> [EXERCISE PROMPT] Check the listing below for lines that hold "menu". How many are there? Please give only the number.

GIVEN INFORMATION: Begin

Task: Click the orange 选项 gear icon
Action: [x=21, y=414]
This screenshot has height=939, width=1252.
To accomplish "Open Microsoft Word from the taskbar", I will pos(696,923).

GIVEN INFORMATION: End
GIVEN INFORMATION: Begin

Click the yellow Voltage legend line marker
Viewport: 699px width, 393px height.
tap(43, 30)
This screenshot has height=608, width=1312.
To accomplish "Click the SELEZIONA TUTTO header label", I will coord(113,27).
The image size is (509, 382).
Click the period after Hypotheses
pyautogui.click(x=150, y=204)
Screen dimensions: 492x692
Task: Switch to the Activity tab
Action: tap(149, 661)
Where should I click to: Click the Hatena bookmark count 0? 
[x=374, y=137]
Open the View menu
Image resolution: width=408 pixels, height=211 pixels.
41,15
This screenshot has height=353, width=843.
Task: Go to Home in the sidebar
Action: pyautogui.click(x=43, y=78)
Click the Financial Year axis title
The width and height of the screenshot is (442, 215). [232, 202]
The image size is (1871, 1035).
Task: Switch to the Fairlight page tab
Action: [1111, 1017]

GIVEN INFORMATION: End
GIVEN INFORMATION: Begin

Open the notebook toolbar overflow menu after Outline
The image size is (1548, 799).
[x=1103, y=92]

GIVEN INFORMATION: End

> [REPLY TO THE EXERCISE] 2